Part of this is that benchmarks must be simple enough that they’re both easily reproducible and sufficiently easy to run. Standard benchmarks tend to use multiple-choice questions because they’re easy to evaluate, even though many model use cases involve freeform generation. Even the most realistic coding benchmarks such as SWE-bench (which tests the ability of language models to write code using unit tests) have limited scope and don’t test for qualitative factors like code style.
In cases where performance is generally similar, scoring worse on benchmarks might even indicate that the model is better. OpenAI’s InstructGPT paper notes that instruction fine-tuning — training an existing model on a database of matching prompts and outputs to improve its performance at a particular task — made the model do worse on benchmarks, even though humans preferred its responses.

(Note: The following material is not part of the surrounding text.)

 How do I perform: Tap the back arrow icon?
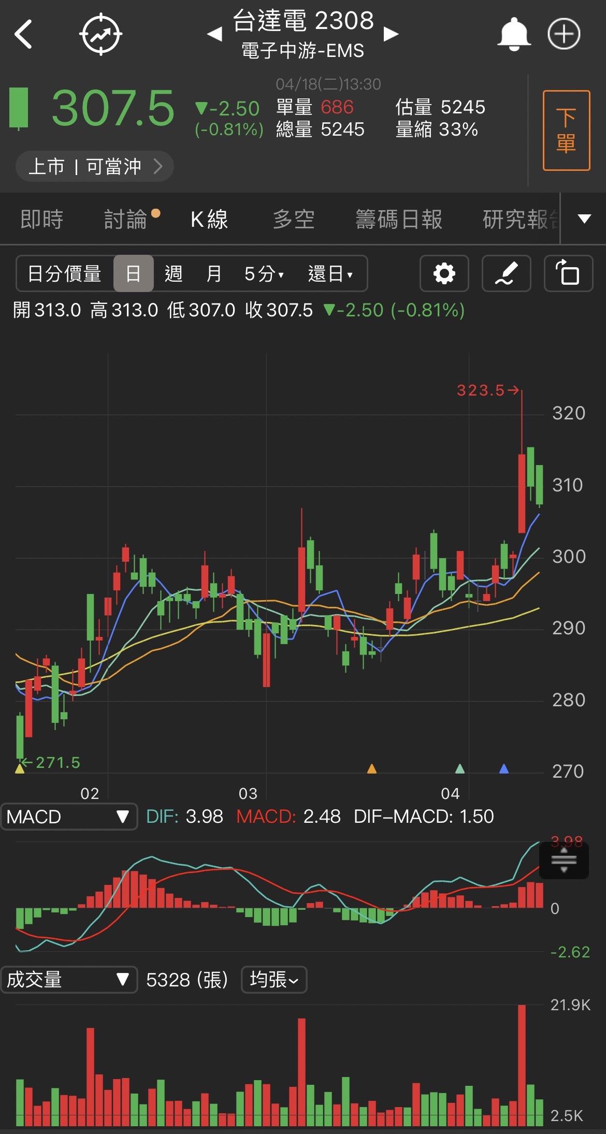pyautogui.click(x=24, y=34)
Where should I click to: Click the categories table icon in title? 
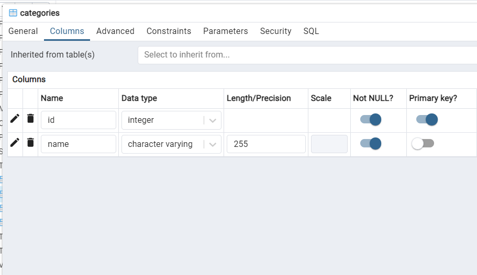click(13, 13)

In general, there are trade-offs in what a model can be good at. Models that use a lot of capacity on memorizing facts may perform well on benchmarks in a way that doesn’t matter for users, while fine-tuning the models to be pleasant conversational partners may cause them to forget some of the knowledge that enables them to do well on benchmarks.
Being appropriately skeptical
With all this in mind, how can you really tell if one LLM is better than another?
Use the benchmarks as reference, not as definitive evidence. Benchmarks are helpful for getting a general sense of model capability, but small differences don’t mean much.
Look at the specific claims that the evidence actually supports. While headline claims are often misleading, specific claims about benchmark performance are almost always correct. By noticing what specific benchmarks are cited in a press release, which specific comparison models it lists, and which specific evaluation methods were used to get the benchmark numbers, you can get a much better sense of what the evidence does and doesn’t support. Also, don’t read tech media headlines, like, ever.
Focus on the uses you care about. If you’re deciding which language model to incorporate into your workflow, I’d recommend looking for evidence about the specific tasks you want the model to perform. Ideally, you would test the language model yourself on the tasks you want to use it for. You could even keep a standard set of representative problems that current models cannot help you with and then test new model releases on that set. When that is infeasible, I’d recommend looking for evaluations or benchmarks more analogous to your use cases.
All of this requires much more effort than reading a press release. Unfortunately,
there is no easy way for consumers or independent researchers to compare cutting-edge models. Be skeptical, and be prepared to do your homework.